▶ [Document section]:
# Big Difference in real focal lenth btw. 100-400 Mk II and 70-200 IS MK2 + 2xEXT3



## 1982chris911 (Jul 2, 2015)

Just tried my 70-200MK II with Ext III against my 100-400 Mk II and found that there is big difference in focal length between the two: 

400mm on the 70-200 MKII +Ext III looks much longer than 400mm on the 100-400 MKII. How could that be ? I mean I know that there is some difference and that the 100-400Mk II is not really 400mm but it really looks like there is a 50-70mm difference here ?


----------



## 1982chris911 (Jul 2, 2015)

Here is what i mean:


----------



## LonelyBoy (Jul 2, 2015)

As I understand it, the 100-400ii focus breathes a ton, and only approaches 400mm when focused at a mid-long distance or greater - this was the tradeoff to get such a short MFD for it. Might be interesting to experiment more outdoors.


----------



## rs (Jul 2, 2015)

Focal lengths often reduce as you focus closer. This effect varies from lens to lens. 

Try it again at or near infinity with both, and I suspect the difference could diminish. 

Also bear in mind that what goes on the marketing material isn't necessarily 100% correct - in other words, not every 400/5.6 lens has a focal length of exactly 400mm or an aperture ratio of exactly 5.6


----------



## 1982chris911 (Jul 2, 2015)

LonelyBoy said:


> As I understand it, the 100-400ii focus breathes a ton, and only approaches 400mm when focused at a mid-long distance or greater - this was the tradeoff to get such a short MFD for it. Might be interesting to experiment more outdoors.



Yes you re right - tried it again at about 50meters. The effect gets much smaller maybe only 2-3% that the 200 + Ext is longer not like 15-20% as it was at about 3,5 meters


----------



## neuroanatomist (Jul 2, 2015)

The 'real' focal length for a lens is specified with the focus at infinity.

▶ [Given information]:
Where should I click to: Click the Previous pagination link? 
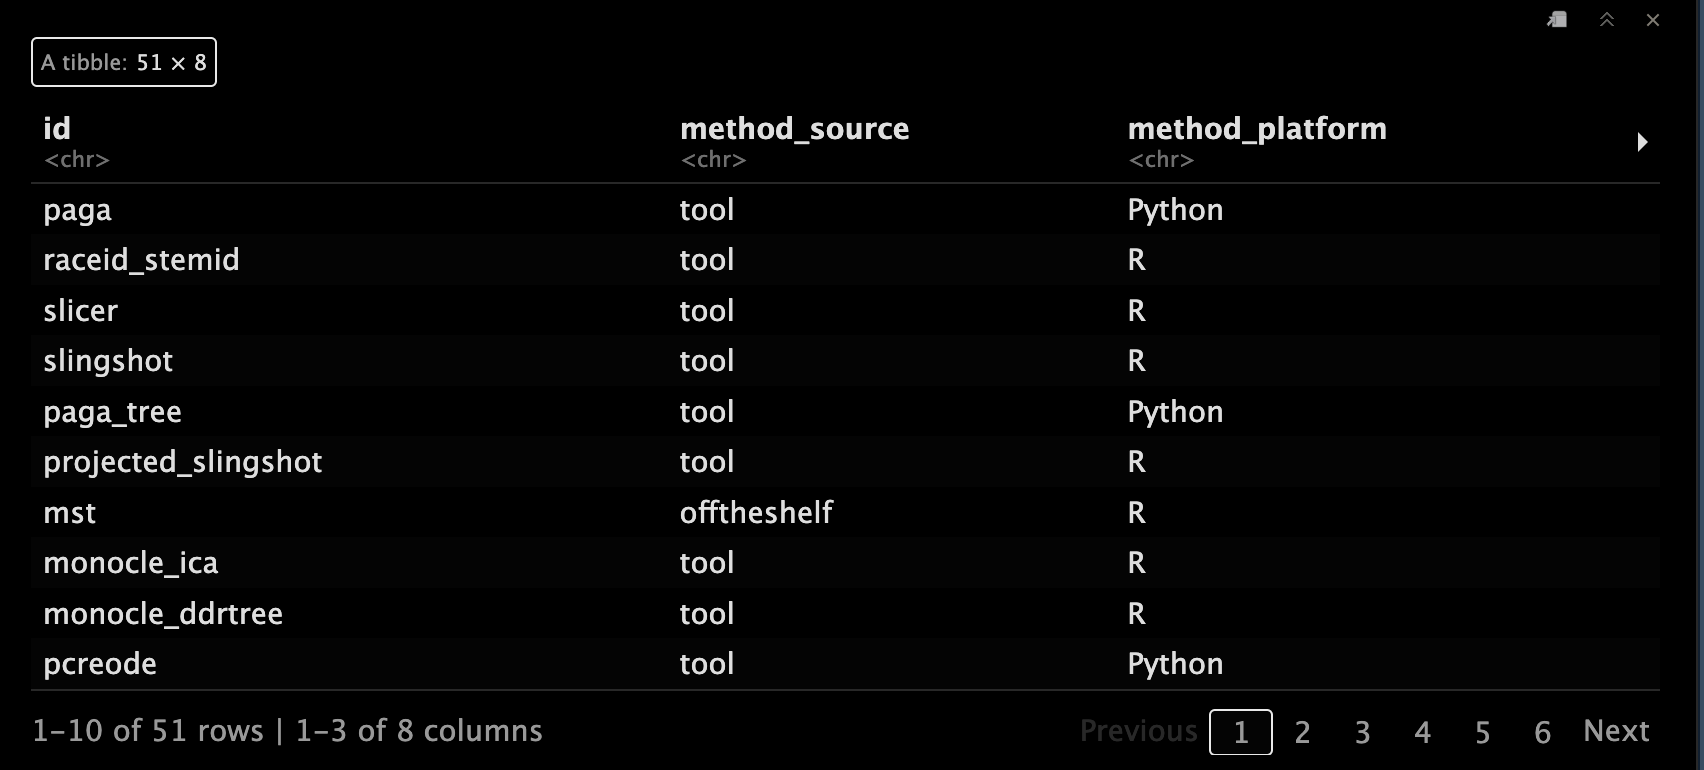coord(1138,731)
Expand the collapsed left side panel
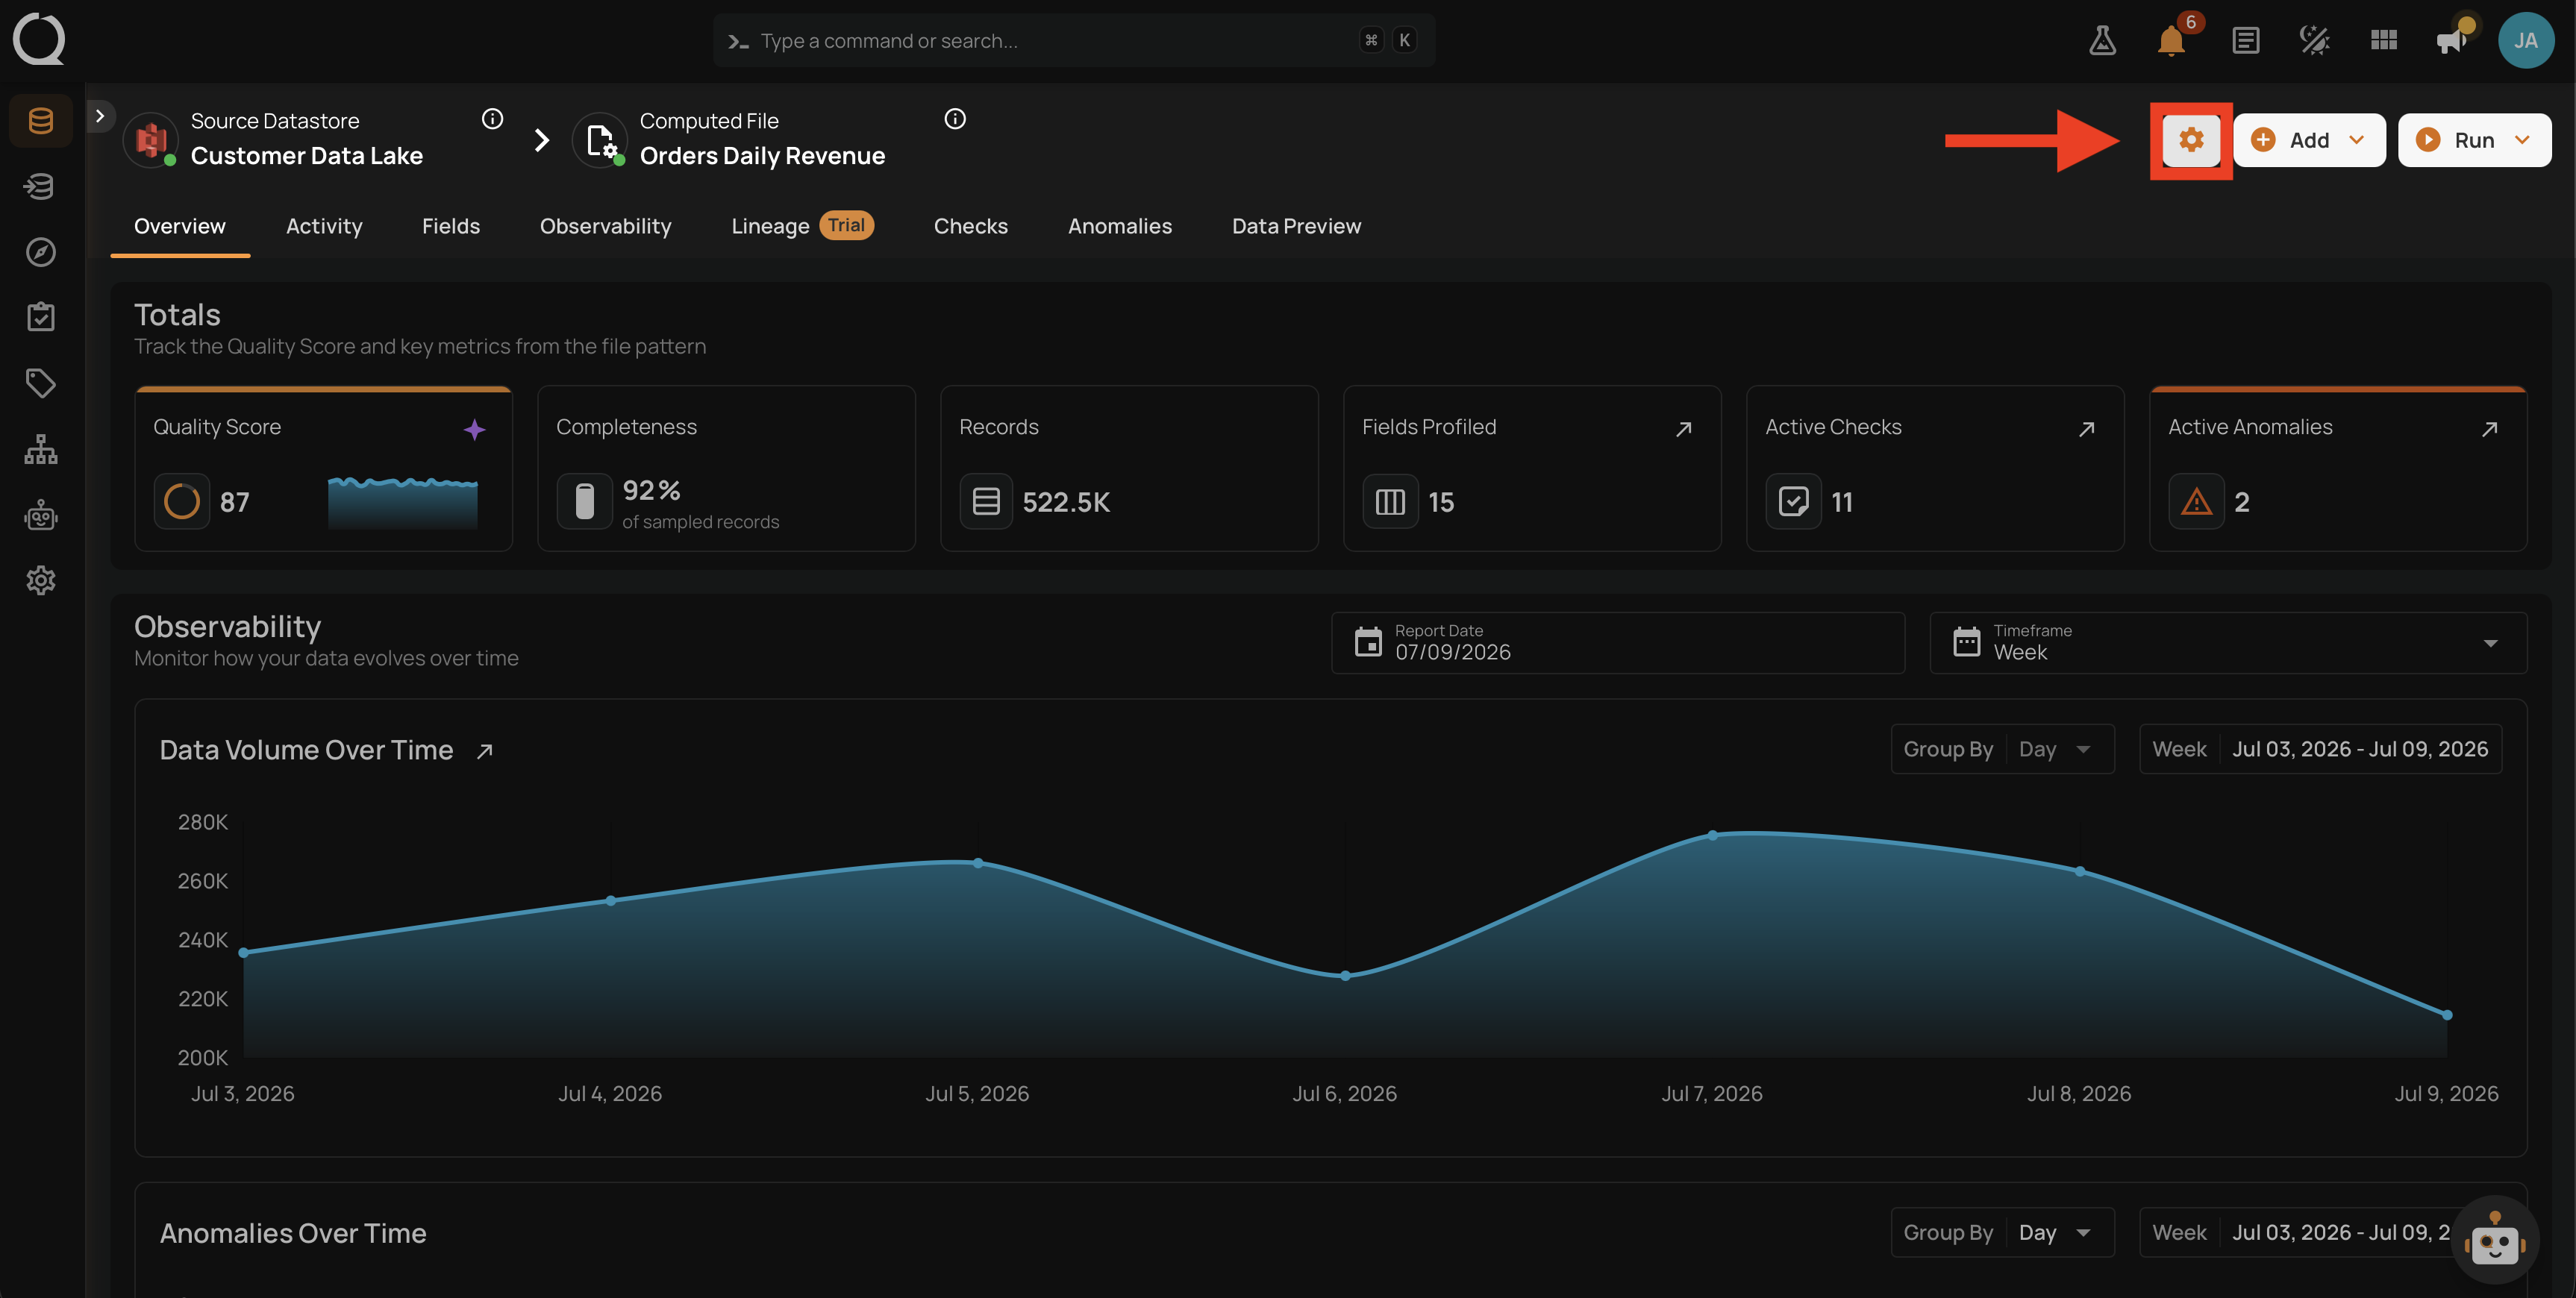Image resolution: width=2576 pixels, height=1298 pixels. click(x=100, y=116)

▶ [Job]: Update the focal-length thread by replacing "outdoors" with "outside" in the passage starting at "## LonelyBoy (Jul" and ending at "rs (Jul 2, 2015)", then write out that passage.

▶ [The output]:
## LonelyBoy (Jul 2, 2015)

As I understand it, the 100-400ii focus breathes a ton, and only approaches 400mm when focused at a mid-long distance or greater - this was the tradeoff to get such a short MFD for it. Might be interesting to experiment more outside.


----------



## rs (Jul 2, 2015)